The war on terror has no bounds. Neither, it seems, does the Bush Administration’s conception of executive power.
Yesterday, Supreme Court justices heard arguments in the cases of Jose Padilla and Yaser Hamdi, U.S. citizens who have been detained in a South Carolina prison without counsel or formal criminal charges for two years. While Hamdi was captured by the Northern Alliance in Afghanistan, Padilla was arrested on American soil. And though Padilla has been accused of trying to build a “dirty” bomb, the government’s inability to dredge up enough evidence to actually charge the man shows just how arbitrary his detention has been.
Congress may have granted Bush the use of “all necessary and appropriate force” against al Qaeda. But his administration’s reckless interpretation of this mandate threatens to undermine this country’s system of checks and balances in the name of military necessity.

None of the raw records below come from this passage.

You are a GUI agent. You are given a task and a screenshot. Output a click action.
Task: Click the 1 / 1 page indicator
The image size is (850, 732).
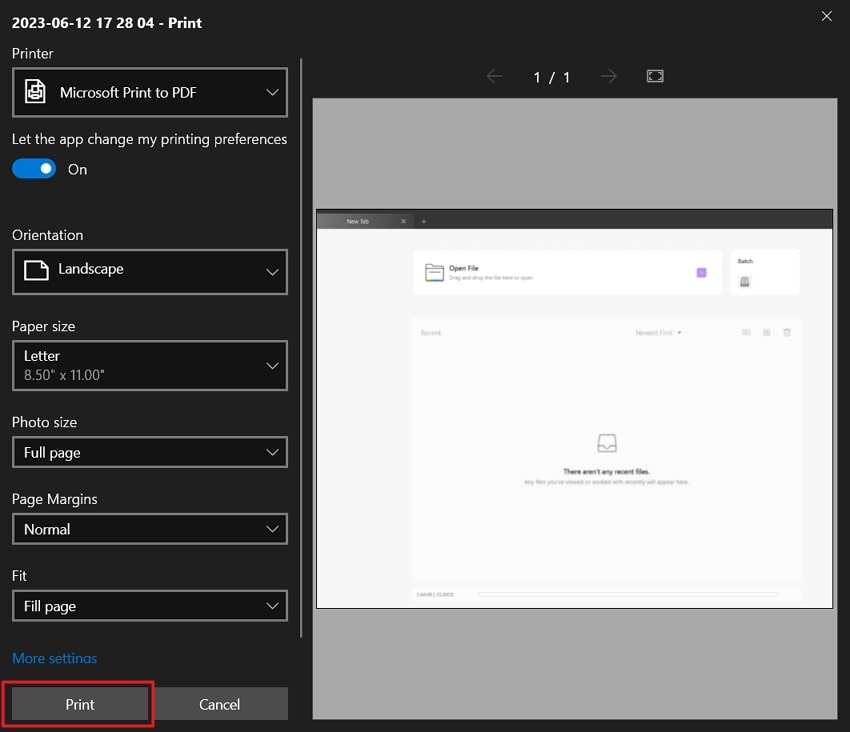point(551,76)
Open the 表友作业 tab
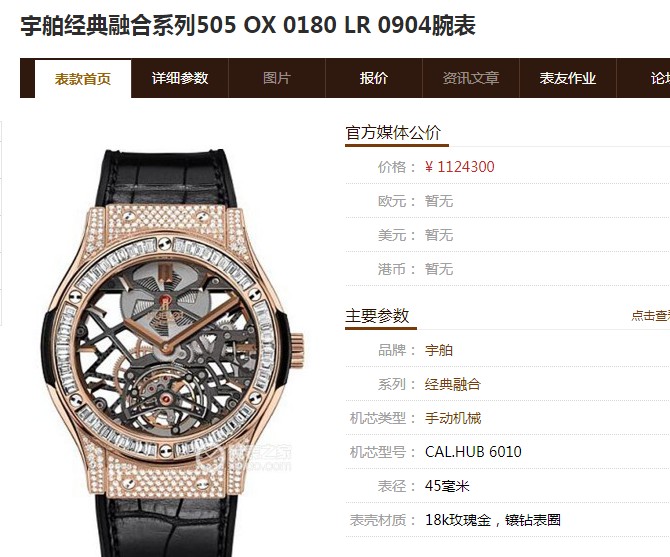This screenshot has height=557, width=670. pyautogui.click(x=567, y=78)
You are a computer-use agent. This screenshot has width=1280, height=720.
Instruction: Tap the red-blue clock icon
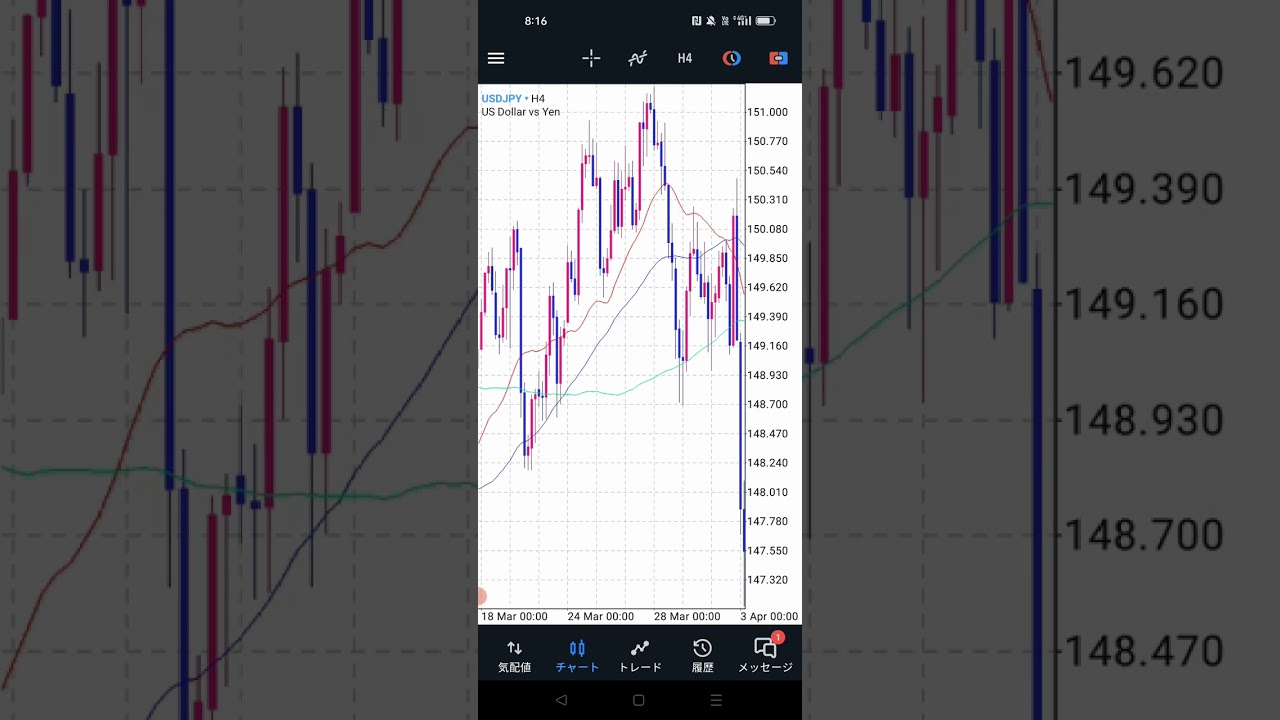tap(732, 58)
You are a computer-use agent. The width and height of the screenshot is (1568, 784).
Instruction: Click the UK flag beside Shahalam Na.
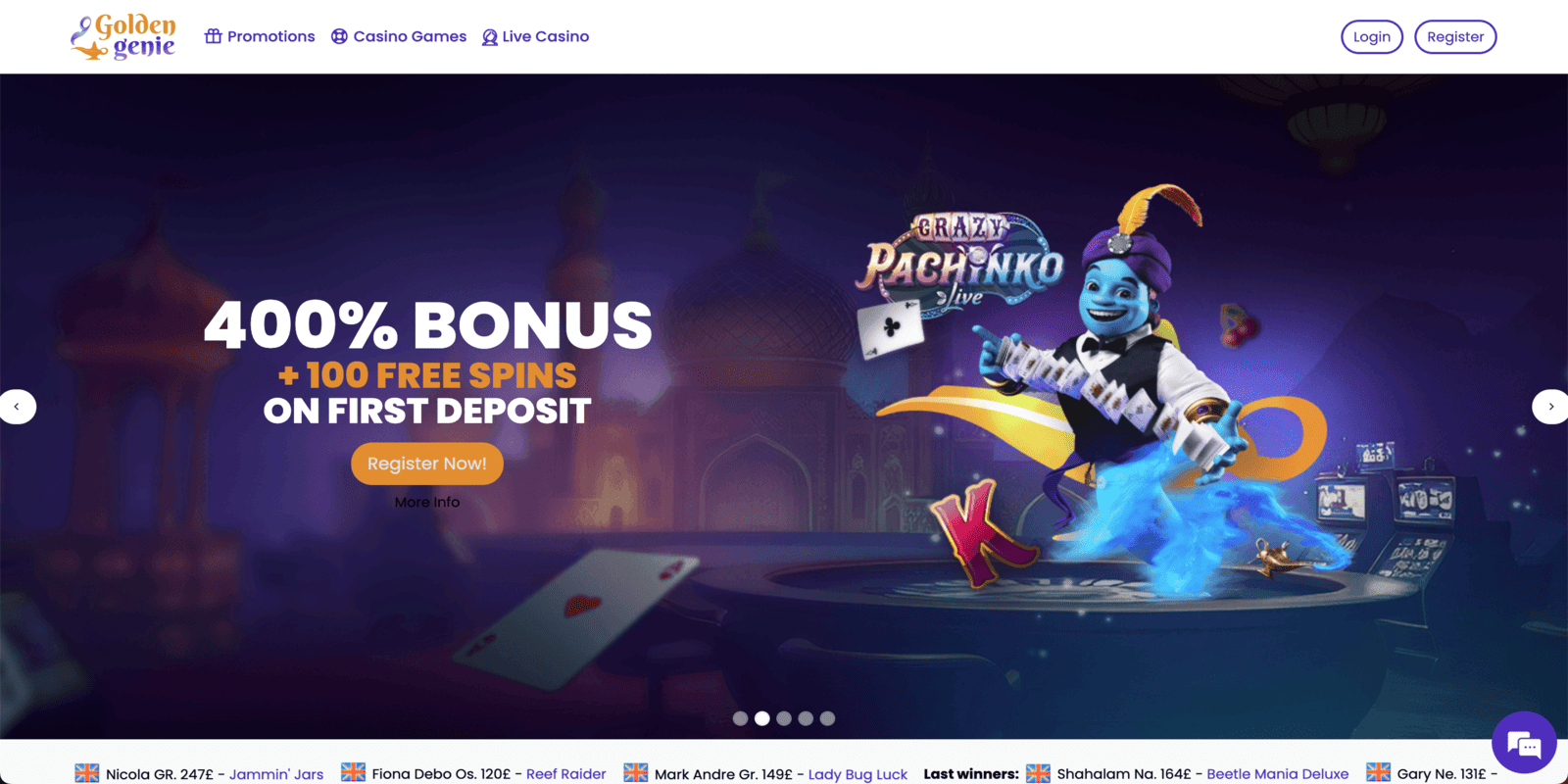point(1038,773)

Designated an “enemy combatant” by federal authorities, Padilla can legally be held until the conflict in which he participated is over. But Jenny Martinez, Padilla’s lawyer, rightly challenges the basic assumptions the government made when her client was detained. The most important issue is whether Padilla, arrested on American soil, should be declared an enemy combatant in the first place. The government’s lawyer, Deputy Solicitor General Paul D. Clement, claims that because the war on terror is global the whole of the United States is a battleground as well. But if the Supreme Court accepts this justification, it will open the way for the Executive Branch to wield the same kinds of “emergency powers” so often misused in Third World dictatorships. Because the war on terror has no borders and no way of being declared “over,” the Bush Administration can effectively continue to detain Padilla and anyone else it pleases indefinitely.
History is littered with examples of misuse of executive power during wartime. Whether Lincoln’s detention of 13,500 people during the Civil War, Roosevelt’s imprisonment of 120,000 Japanese-Americans during World War II or Truman’s attempt to take over steel mills during the Korean War, these actions have all undermined the spirit of America’s democracy. The Supreme Court must take strong action against the Bush administration’s authoritarian interpretation of executive power and prevent the mistakes of the past from haunting this country once again.
While it’s comforting to see the government prosecuting the war on terror vigorously, the Bush administration already has ample weapons to use against terrorists without having to resort to the methods of autocrats and dictators. America will survive the war on terror. Our democracy must as well.